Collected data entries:

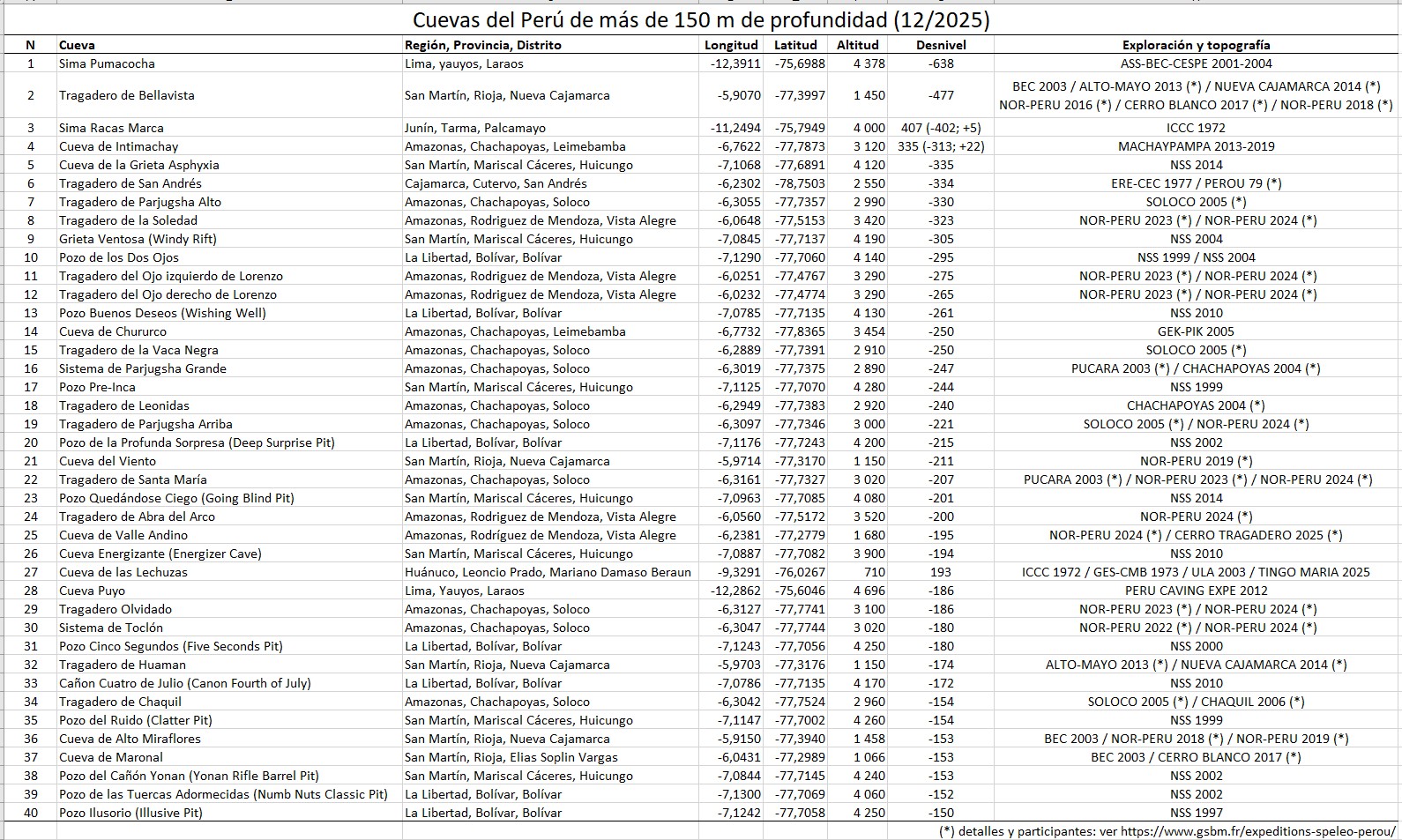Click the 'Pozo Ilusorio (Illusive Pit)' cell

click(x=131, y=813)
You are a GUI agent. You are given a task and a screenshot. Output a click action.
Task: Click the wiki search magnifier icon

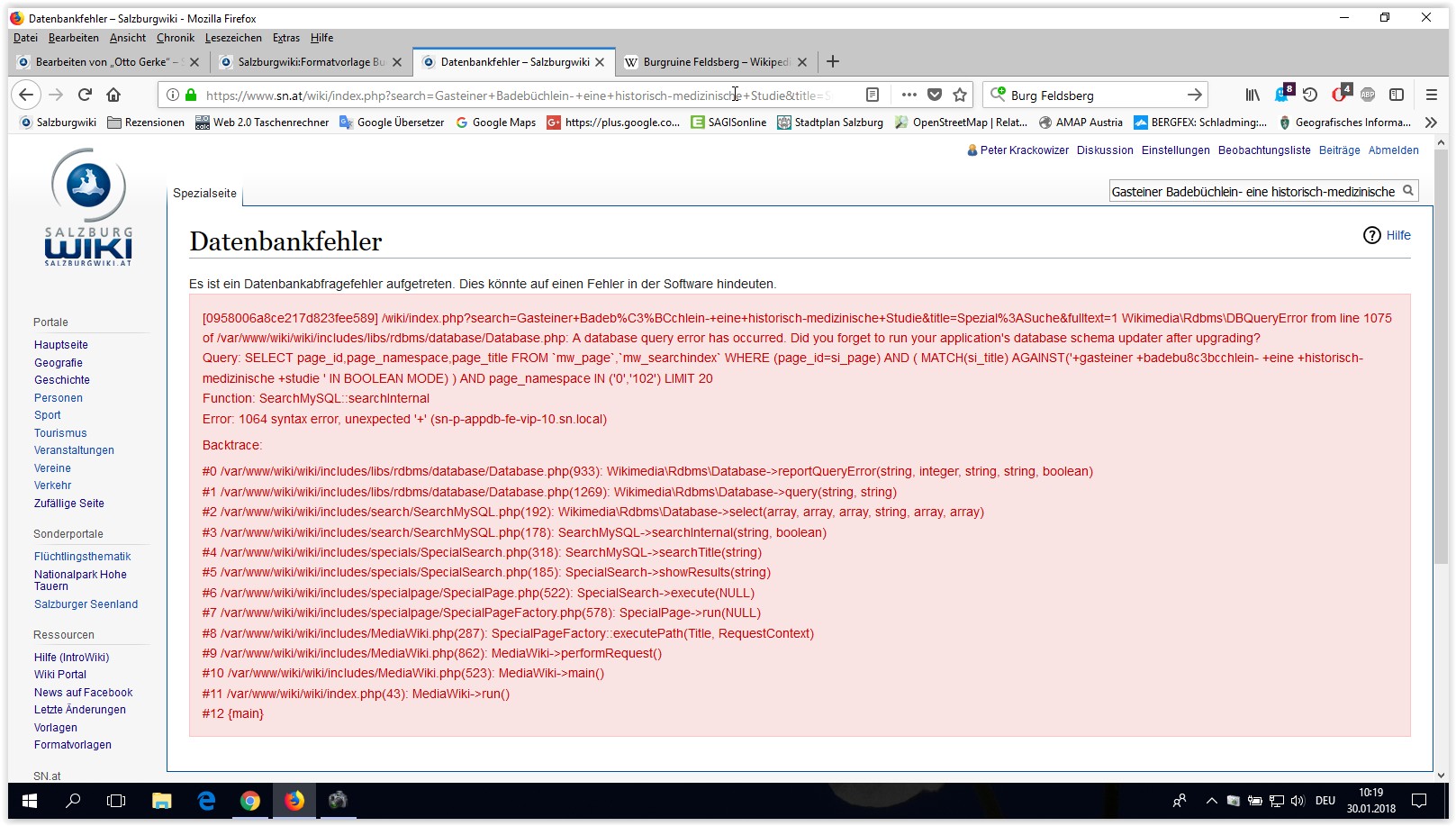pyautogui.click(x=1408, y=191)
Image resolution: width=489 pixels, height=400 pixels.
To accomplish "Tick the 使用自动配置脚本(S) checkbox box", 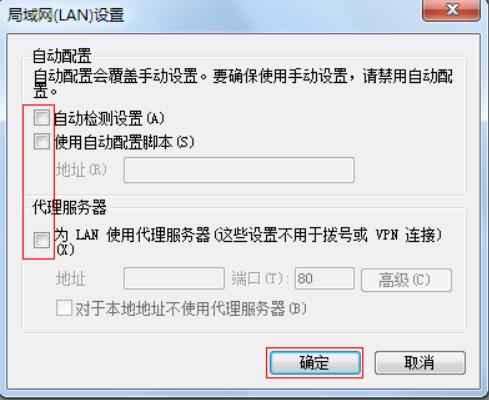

Problem description: For this exercise, set down exactly the lines that run from the line holding "Image resolution: width=489" to the last line of the records above; include both end lines and omit pictures.

Expected output:
Image resolution: width=489 pixels, height=400 pixels.
To accomplish "Tick the 使用自动配置脚本(S) checkbox box", 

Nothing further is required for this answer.